L’edificio è posto in aderenza ad un altro fabbricato, con cui condivide il muro più esterno della navata laterale destra. Dalla parte dell’abside, inoltre, confina con altri edifici di proprietà della Curia. La chiesa è in muratura di laterizio pieno, e segue la tipologia a tre navate con archi e pilastri. Si presenta con una facciata di stile neoclassico in laterizio faccia a vista, composta da un susseguirsi di lesene con capitelli di stile ionico. La facciata era conclusa (prima del crollo dovuto al sisma del 2012) da un maestoso frontone. All’estremità della navata laterale sinistra si erge il campanile, con la cella campanaria e la copertura lignea.

L’interno si compone di una navata centrale affiancata dalle due navate laterali, e si sviluppa in quattro campate che si concludono nell’abside.

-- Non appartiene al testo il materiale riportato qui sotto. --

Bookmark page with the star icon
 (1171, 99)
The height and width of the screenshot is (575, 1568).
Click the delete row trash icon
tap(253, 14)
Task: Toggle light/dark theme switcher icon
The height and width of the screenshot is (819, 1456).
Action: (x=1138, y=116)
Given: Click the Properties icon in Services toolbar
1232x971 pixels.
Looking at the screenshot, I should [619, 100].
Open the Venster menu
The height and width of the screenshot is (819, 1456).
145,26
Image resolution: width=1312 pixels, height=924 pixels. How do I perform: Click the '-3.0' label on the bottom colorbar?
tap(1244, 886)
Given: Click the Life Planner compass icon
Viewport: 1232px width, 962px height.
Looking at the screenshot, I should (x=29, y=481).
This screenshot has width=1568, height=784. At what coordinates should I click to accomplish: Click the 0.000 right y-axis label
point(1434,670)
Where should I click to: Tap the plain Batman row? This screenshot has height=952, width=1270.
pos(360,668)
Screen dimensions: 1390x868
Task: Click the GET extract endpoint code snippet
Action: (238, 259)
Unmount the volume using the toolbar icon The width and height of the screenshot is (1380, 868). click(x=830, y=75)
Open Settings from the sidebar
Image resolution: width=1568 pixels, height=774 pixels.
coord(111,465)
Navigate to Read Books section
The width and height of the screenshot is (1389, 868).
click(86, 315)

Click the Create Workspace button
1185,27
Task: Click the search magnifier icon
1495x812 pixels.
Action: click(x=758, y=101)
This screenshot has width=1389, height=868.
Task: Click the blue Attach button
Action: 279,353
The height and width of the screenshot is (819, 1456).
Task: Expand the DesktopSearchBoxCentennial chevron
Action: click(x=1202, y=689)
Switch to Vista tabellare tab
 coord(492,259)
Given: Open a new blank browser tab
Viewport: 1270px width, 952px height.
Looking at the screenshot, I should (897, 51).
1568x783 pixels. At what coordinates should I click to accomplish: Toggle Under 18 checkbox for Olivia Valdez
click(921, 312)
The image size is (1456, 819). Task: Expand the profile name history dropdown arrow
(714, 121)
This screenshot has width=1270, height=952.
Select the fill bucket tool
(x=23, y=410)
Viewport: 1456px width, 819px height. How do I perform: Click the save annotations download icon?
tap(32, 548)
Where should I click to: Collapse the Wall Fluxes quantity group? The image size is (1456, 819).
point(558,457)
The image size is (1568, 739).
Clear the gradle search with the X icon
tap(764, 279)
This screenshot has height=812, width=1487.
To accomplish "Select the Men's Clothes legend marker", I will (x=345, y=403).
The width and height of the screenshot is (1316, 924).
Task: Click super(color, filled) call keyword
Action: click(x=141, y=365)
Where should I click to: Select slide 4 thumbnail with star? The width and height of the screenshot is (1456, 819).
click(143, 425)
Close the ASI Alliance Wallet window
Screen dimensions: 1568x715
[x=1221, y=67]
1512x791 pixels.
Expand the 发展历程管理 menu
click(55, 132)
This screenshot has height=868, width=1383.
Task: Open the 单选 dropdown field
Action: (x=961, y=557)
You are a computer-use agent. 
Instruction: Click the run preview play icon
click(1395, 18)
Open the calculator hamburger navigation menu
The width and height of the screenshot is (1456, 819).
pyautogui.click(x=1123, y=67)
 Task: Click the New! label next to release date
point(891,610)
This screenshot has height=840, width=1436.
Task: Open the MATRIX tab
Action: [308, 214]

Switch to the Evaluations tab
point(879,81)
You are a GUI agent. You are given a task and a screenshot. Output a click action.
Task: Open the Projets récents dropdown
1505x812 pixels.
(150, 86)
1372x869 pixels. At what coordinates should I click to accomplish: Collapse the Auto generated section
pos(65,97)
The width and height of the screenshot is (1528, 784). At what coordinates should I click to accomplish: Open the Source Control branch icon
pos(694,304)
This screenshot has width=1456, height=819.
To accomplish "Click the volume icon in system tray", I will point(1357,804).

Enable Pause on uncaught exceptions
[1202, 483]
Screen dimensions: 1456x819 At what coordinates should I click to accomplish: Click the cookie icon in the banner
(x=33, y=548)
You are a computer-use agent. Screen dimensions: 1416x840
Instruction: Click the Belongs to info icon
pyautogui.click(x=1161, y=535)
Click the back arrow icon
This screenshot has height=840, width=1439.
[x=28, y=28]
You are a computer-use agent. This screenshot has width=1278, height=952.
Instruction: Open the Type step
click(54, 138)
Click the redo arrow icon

Il progetto si prefiggeva innanzitutto lo scopo di realizzare una meticolosa riparazione dei danni subiti dall’edificio e dal suo apparato decorativo attenendosi scrupolosamente a tecniche di restauro. È stato pertanto necessario prevedere il rifacimento con tecniche opportune di mattoni, stucchi, malte, ecc. rispettando il più possibile dimensioni e materiali originali. Contemporaneamente e contestualmente il progetto si prefiggeva di ridurre le vulnerabilità dell’edificio migliorando l’efficacia dei collegamenti, contenendo le spinte non eliminate e riducendo il pericolo di ulteriori assestamenti fondali. Per il miglioramento sismico dell’edificio, alla luce dell’indagine geologica mirata ad un approfondimento sullo stato del suolo che ha confermato i rischi di liquefazione del terreno, si prevedeva la costipazione del terreno con Jet-grouting aventi profondità massima dal piano di calpestio di circa 18,00 m. L’intervento di Jet-grouting era previsto in adiacenza alla facciata laterale nord ed in corrispondenza delle pilastrature interne, oltre a perimetrazione dell’intero fabbricato.